Le bail continue aux mêmes conditions sans nécessité de signer un nouveau contrat. Un avenant peut être établi pour formaliser le changement de bailleur, mais cette démarche reste facultative. Le locataire ne peut contester le transfert du bail en raison du changement de propriétaire, sauf vice de forme dans la procédure de vente.

FAQ

Le propriétaire peut-il refuser un transfert de bail au décès du locataire ?

Non, le propriétaire ne peut s’opposer au transfert automatique du bail si le bénéficiaire remplit les conditions légales. Le conjoint, le partenaire PACS ou le concubin notoire justifiant d’1 an de vie commune bénéficient de ce droit. Les ascendants, descendants et personnes à charge doivent prouver 1 an de cohabitation dans le logement.

Le loyer peut-il augmenter lors d’une cession de bail ?

Non, le montant du loyer reste strictement identique lors d’une cession du bail. Le nouveau locataire reprend le contrat aux mêmes conditions financières que le locataire sortant. Seule la révision annuelle prévue au bail peut modifier le loyer, selon l’indice de référence des loyers publié par l’INSEE.
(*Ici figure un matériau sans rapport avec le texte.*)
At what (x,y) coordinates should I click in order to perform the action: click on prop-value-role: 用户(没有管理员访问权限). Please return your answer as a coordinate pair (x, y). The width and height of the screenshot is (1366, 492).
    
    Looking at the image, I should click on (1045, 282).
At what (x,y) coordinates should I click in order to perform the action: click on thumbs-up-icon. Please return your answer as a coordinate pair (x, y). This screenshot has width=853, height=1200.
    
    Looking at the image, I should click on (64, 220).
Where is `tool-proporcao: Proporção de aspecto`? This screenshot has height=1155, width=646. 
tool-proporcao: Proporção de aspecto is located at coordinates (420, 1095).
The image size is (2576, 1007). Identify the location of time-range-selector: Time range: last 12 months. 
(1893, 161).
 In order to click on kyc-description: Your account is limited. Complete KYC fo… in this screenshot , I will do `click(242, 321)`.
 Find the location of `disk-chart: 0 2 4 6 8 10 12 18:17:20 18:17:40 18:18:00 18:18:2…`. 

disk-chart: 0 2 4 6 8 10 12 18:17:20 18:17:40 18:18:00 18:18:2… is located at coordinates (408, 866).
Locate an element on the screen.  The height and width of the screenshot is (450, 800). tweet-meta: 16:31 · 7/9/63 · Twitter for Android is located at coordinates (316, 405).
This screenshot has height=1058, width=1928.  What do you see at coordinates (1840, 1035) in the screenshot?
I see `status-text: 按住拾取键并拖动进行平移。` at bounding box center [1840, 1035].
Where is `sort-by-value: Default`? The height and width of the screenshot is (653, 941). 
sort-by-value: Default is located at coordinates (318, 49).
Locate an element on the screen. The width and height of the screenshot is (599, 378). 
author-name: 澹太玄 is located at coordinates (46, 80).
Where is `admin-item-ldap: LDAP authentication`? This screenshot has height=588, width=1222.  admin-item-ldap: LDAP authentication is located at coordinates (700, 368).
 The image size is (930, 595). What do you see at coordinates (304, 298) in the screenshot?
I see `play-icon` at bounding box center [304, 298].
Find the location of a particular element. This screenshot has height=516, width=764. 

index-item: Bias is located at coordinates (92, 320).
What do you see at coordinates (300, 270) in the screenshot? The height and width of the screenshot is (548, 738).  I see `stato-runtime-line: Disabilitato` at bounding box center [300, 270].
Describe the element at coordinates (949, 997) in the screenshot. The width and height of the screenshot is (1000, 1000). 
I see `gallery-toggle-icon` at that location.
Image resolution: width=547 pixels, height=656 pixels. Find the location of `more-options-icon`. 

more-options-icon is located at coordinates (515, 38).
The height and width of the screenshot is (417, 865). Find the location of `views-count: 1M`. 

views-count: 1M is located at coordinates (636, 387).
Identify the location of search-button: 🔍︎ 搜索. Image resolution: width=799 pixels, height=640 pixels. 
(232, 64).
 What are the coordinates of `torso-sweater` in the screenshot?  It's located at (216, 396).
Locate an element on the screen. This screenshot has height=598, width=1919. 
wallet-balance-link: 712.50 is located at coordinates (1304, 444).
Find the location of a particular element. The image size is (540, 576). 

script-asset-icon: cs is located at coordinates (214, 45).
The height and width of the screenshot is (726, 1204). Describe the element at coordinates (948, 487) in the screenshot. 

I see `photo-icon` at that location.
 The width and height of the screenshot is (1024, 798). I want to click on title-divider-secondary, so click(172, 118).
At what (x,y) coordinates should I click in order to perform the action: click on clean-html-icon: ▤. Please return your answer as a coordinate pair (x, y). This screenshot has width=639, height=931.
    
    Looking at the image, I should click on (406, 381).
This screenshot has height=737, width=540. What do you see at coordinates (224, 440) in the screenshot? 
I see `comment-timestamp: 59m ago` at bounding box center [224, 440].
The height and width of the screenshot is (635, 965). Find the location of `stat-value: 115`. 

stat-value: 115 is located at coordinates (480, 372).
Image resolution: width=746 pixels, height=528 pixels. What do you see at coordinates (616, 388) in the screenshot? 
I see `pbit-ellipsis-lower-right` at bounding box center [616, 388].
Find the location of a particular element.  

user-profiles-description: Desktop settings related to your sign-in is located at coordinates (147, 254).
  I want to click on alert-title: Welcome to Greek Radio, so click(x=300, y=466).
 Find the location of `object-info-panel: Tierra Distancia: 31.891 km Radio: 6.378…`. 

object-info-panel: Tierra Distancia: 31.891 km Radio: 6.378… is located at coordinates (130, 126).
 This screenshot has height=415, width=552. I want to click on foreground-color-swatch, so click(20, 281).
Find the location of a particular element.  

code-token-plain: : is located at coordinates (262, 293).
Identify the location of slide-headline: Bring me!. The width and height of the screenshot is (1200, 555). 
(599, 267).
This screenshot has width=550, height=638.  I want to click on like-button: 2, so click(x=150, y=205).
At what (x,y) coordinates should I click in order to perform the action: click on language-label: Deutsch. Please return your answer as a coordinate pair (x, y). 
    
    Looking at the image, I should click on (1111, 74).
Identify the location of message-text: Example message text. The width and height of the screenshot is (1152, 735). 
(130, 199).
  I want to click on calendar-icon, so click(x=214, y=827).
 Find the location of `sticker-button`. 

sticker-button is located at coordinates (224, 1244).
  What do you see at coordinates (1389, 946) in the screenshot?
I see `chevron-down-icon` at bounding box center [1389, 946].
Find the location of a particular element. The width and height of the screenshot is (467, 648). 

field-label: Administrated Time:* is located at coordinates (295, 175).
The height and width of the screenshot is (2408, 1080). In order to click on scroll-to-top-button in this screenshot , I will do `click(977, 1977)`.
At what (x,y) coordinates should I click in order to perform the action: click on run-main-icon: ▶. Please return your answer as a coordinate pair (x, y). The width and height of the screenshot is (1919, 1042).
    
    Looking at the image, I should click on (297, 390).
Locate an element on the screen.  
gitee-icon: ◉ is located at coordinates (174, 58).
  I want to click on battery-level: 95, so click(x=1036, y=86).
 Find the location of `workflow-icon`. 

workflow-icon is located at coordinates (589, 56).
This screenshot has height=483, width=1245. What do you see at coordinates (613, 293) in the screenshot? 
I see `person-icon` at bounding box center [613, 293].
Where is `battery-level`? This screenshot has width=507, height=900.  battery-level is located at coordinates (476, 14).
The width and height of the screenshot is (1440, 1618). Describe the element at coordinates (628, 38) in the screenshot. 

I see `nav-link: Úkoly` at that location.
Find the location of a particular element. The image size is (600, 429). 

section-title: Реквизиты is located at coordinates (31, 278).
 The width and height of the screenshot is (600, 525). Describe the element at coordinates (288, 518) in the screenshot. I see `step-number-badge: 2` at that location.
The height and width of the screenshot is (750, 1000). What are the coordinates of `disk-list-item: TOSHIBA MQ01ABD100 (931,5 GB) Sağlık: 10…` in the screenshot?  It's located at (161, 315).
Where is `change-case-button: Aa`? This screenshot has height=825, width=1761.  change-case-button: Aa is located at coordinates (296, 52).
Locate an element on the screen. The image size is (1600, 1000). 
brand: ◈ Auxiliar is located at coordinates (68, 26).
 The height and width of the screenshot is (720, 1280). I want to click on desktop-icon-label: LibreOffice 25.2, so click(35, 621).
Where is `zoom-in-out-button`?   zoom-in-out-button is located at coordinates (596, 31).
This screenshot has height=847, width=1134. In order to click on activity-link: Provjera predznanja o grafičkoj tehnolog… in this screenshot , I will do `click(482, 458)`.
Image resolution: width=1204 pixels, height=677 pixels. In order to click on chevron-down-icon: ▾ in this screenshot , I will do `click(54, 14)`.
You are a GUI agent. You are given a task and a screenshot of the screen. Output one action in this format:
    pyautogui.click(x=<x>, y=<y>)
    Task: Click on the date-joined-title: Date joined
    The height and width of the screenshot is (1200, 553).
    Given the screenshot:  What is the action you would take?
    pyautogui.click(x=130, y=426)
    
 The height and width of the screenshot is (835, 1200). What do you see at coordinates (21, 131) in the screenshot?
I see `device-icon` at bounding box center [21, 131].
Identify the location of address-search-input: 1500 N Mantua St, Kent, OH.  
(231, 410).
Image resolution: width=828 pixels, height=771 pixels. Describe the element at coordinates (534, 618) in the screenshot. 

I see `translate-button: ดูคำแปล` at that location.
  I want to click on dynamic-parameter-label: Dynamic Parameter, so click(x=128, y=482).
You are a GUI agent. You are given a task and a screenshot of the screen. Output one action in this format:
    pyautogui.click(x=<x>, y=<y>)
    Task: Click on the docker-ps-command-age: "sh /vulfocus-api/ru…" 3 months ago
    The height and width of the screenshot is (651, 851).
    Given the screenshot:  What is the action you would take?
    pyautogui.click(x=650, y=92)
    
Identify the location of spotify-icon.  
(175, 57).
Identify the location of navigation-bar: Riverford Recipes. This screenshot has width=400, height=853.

Quels documents le locataire doit-il fournir pour demander un transfert de bail ?

Le locataire adresse au propriétaire un courrier précisant son lien avec le locataire initial et la durée de cohabitation. Il joint des justificatifs : livret de famille pour le conjoint, attestation de PACS, factures communes et attestations pour le concubin, justificatifs de domicile pour les ascendants et descendants. Le bailleur vérifie que les conditions légales sont réunies avant d’accepter le transfert.

Le locataire peut-il quitter le logement avant la fin du préavis de congé pour reprise ?

Oui, le locataire peut libérer le logement avant l’échéance du congé pour reprise sans payer les loyers des mois non occupés. Il informe le propriétaire de son départ anticipé et organise l’état des lieux de sortie. Cette faculté permet au locataire de s’installer rapidement dans un nouveau logement sans supporter une double charge financière.